BEGIN Study material
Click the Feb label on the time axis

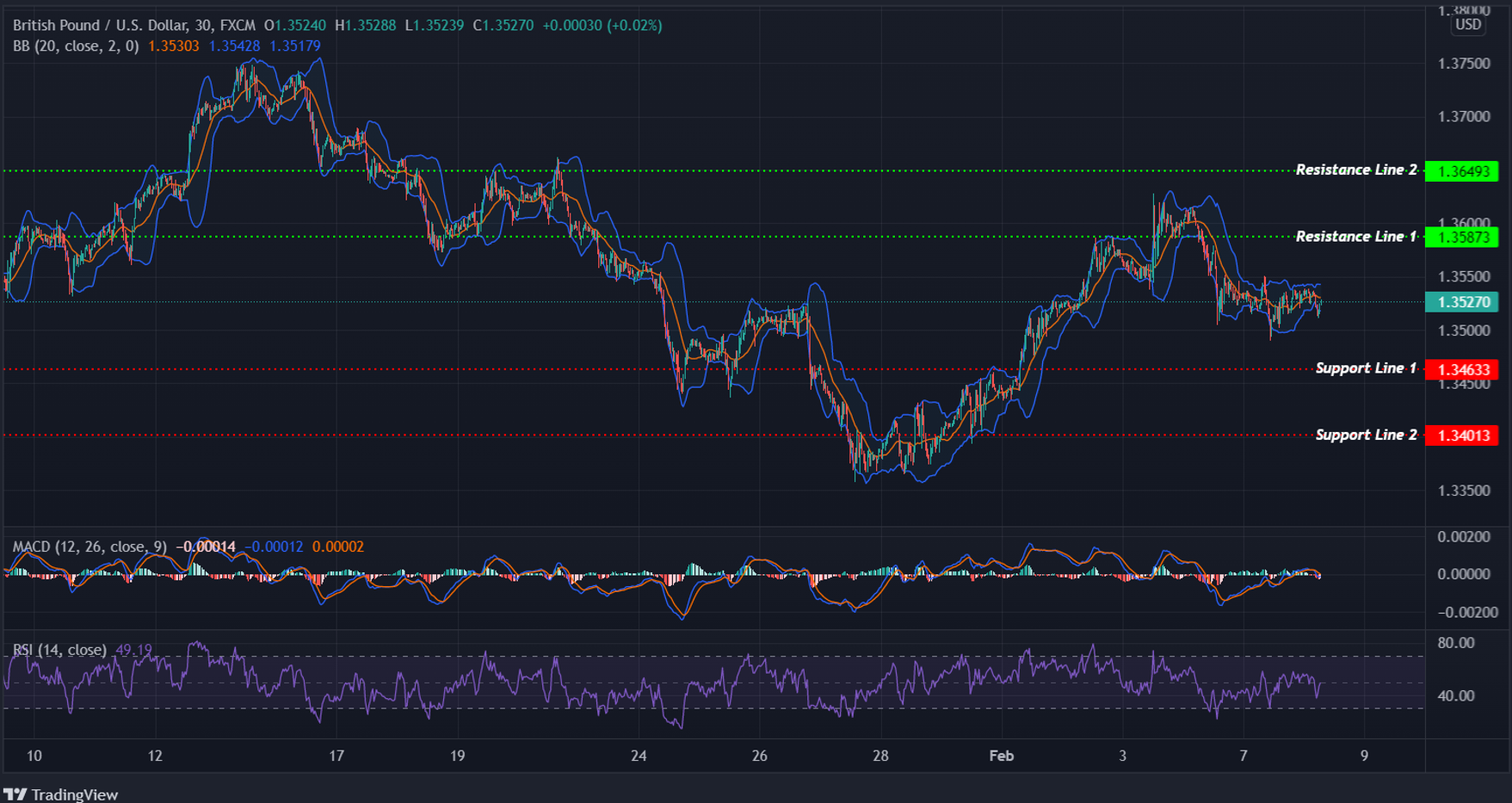(x=1001, y=756)
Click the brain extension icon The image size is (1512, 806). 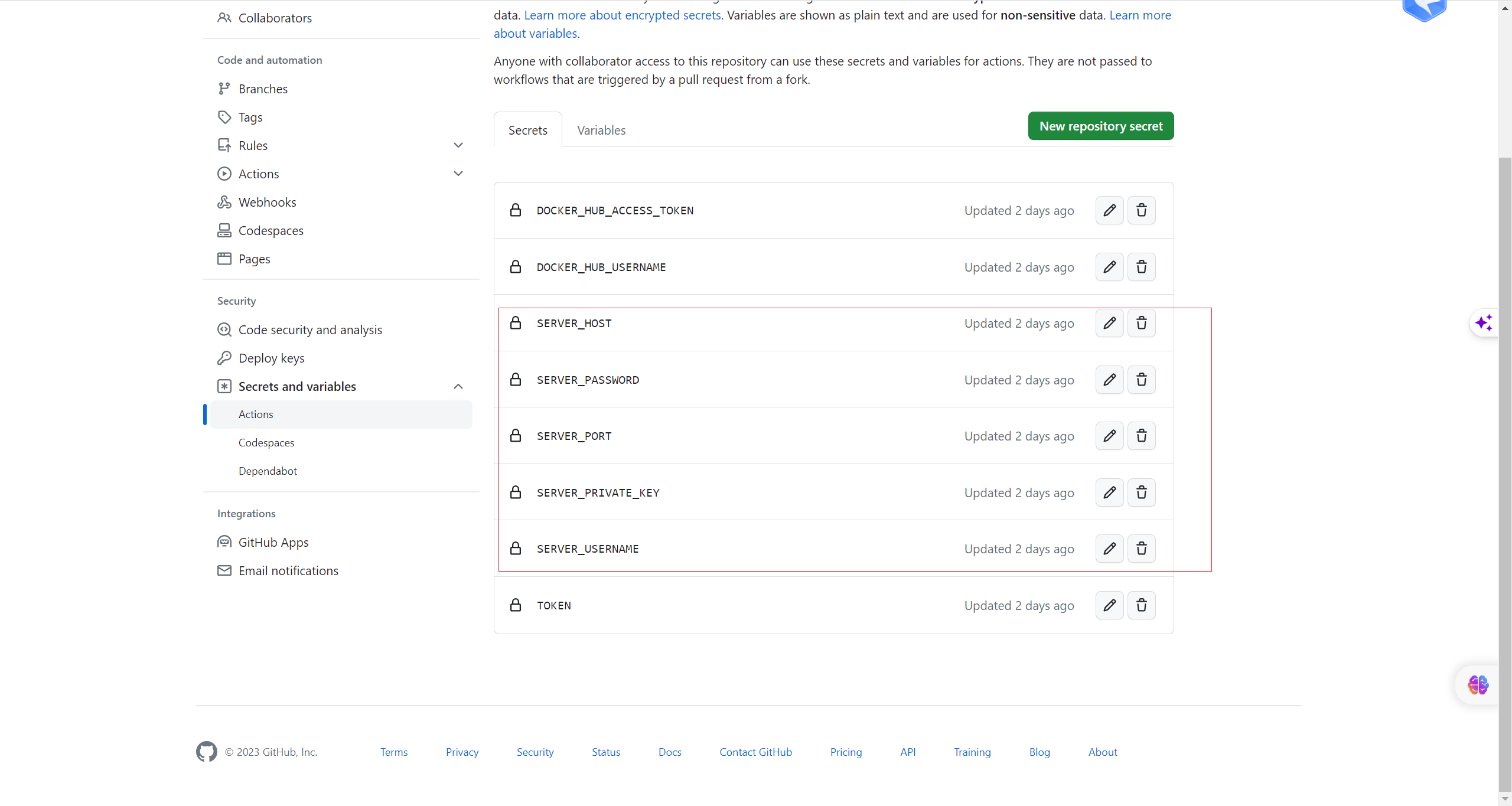tap(1478, 685)
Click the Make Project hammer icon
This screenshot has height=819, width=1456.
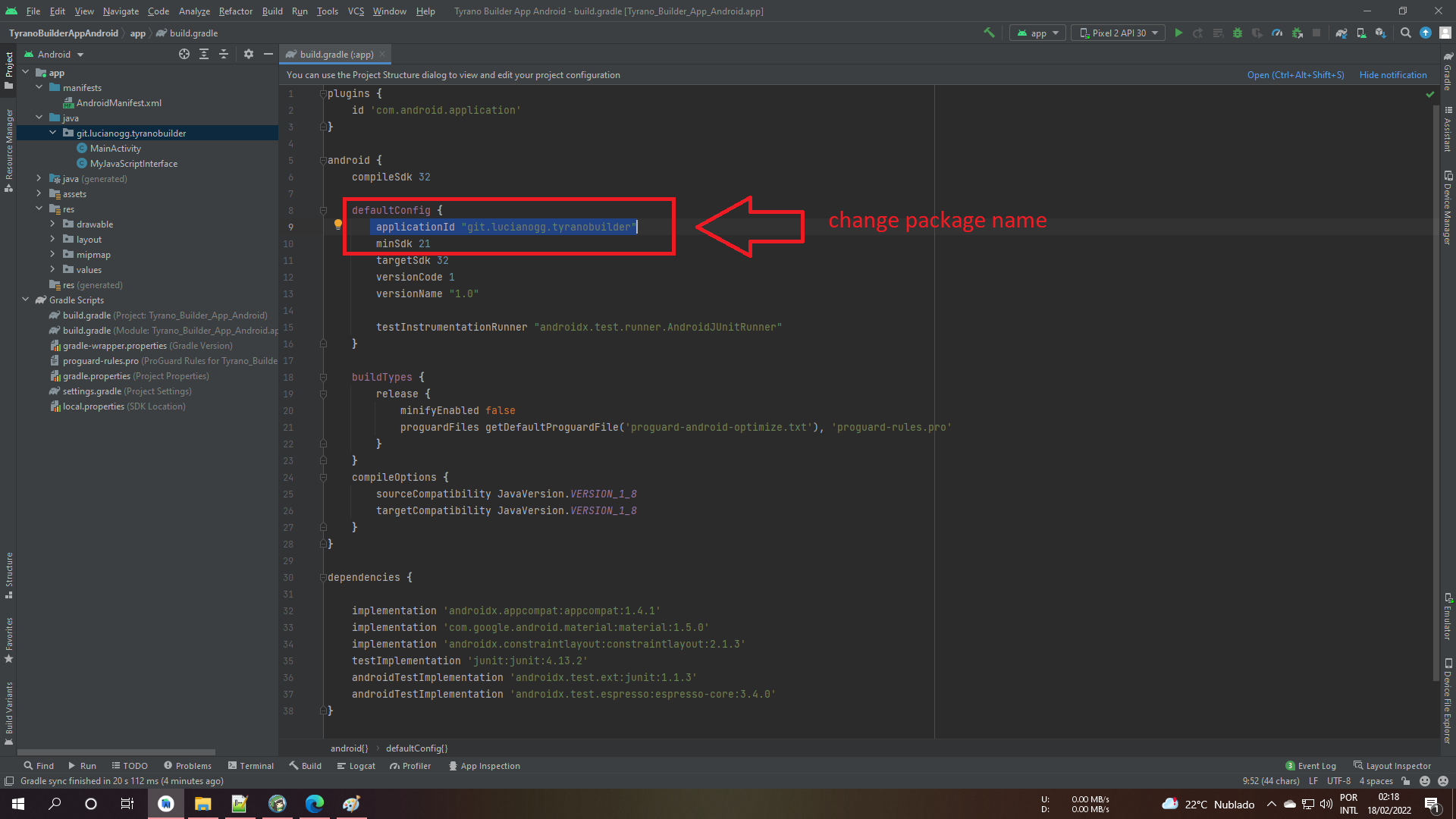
END Study material
Excluding the pictures, retype the line containing "Click the Make Project hammer icon" and all lines after it down to the end of the data above.

Click the Make Project hammer icon
This screenshot has height=819, width=1456.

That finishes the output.